Anfangs seien ihm die Fahrten nicht verdächtig vorgekommen, sagte der Angeklagte am Montag vor Gericht.

Seine Anwältin verlangte einen Freispruch und den Verzicht auf eine Landesverweisung. «Er mag wohl blauäugig gehandelt haben», sagte sie, aber nicht kriminell. Sie betonte, dass er sich nach den Drohungen gegenüber den Angehörigen durch die Hintermänner in einer Zwangslage befunden habe.

Staatsanwalt: Mittäter und nicht nur Gehilfe

Demgegenüber plädierte der Staatsanwalt für eine härtere Strafe. Der Beschuldigte soll nicht nur wegen Gehilfenschaft, sondern wegen Mittäterschaft zum Betrug verurteilt werden. Er forderte eine unbedingte Freiheitsstrafe von drei Jahren und neun Monaten und eine Landesverweisung von acht Jahren. «Er war zwar nicht die lenkende Kraft, hat aber die gefährlichste Rolle in den Delikten ausgeübt.» Ohne ihn wären die Betrügereien gar nicht möglich gewesen. Die angeblichen Drohungen seien Schutzbehauptungen. Dass der Beschuldigte mit dem Geld Bitcoins kaufte und sie den Hintermännern sendete, sei ein Hinweis auf kriminelle Machenschaften.
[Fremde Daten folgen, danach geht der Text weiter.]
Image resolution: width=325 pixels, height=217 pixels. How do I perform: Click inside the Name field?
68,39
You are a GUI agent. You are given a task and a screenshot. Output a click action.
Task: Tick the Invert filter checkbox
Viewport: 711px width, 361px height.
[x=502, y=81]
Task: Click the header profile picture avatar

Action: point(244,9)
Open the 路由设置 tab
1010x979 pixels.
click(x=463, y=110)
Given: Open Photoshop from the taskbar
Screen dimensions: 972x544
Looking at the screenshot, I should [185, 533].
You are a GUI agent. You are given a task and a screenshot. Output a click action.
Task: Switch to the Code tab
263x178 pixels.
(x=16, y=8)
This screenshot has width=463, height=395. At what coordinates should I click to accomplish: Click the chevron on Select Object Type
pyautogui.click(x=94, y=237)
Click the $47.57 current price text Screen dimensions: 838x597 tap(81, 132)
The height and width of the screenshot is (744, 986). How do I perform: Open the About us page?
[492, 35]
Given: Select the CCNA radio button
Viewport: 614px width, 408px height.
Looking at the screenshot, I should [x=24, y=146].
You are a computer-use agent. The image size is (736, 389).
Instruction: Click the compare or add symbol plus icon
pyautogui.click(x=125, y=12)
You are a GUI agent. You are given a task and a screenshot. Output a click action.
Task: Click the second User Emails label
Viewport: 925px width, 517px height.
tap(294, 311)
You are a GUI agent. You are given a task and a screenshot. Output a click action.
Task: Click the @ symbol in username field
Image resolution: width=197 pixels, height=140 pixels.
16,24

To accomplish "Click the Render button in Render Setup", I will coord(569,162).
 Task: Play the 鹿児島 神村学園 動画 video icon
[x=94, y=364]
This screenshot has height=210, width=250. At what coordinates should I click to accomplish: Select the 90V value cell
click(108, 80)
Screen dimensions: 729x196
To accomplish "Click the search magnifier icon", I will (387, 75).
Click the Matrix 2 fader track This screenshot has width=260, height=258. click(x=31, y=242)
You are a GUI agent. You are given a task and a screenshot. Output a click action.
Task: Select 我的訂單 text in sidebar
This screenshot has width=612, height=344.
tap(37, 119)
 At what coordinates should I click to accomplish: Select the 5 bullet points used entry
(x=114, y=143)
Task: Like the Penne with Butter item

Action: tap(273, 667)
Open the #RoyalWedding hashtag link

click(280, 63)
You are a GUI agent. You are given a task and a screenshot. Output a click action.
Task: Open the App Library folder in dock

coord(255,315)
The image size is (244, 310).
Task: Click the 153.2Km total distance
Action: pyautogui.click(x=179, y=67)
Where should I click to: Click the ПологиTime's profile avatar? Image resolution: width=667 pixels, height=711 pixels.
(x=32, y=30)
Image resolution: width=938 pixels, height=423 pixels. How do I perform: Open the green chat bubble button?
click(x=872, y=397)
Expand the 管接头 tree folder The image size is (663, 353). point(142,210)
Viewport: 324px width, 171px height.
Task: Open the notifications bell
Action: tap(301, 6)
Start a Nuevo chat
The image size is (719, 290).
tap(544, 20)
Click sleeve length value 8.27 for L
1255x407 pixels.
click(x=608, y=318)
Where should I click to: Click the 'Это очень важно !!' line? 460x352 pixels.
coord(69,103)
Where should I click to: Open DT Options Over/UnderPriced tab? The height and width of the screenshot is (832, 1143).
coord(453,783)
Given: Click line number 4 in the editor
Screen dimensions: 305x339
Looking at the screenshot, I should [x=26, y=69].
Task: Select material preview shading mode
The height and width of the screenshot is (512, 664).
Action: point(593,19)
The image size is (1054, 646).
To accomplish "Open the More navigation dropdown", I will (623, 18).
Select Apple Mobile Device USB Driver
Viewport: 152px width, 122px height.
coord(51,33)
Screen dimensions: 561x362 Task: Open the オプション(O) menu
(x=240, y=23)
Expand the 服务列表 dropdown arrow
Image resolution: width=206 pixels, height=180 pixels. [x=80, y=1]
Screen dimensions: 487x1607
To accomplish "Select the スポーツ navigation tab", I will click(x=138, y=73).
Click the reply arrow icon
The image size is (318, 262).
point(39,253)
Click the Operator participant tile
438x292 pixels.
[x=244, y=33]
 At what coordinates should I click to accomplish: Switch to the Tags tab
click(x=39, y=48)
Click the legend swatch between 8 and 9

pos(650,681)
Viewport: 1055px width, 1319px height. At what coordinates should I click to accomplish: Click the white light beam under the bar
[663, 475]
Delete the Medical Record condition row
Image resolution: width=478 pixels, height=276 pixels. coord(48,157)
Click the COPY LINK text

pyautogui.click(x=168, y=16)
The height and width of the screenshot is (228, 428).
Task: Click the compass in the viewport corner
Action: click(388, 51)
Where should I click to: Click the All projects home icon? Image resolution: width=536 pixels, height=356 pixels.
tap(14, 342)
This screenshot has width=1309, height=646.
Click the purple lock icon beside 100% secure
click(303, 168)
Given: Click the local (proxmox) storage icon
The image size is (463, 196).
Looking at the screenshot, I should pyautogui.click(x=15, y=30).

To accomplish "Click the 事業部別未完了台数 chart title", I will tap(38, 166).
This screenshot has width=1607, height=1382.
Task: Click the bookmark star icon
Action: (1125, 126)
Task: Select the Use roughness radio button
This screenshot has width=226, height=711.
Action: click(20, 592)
Das Obergericht bestätigte das Urteil der Vorinstanz, erhöhte die Strafe aber um zwei Monate. «Sie waren als Werkzeug von den Hintermännern gebraucht worden», sagte der vorsitzende Richter; deshalb eine Verurteilung wegen Gehilfenschaft zum Betrug. Spätestens nach der zweiten Geldabholung und Bitcoins-Einzahlung hätten alle Alarmglocken laut läuten müssen. Bezüglich der fünfjährigen Landesverweisung liege kein schwerer persönlicher Härtefall vor. Der Beschuldigte kenne die Sprache und seine Ehefrau lebe in der Türkei.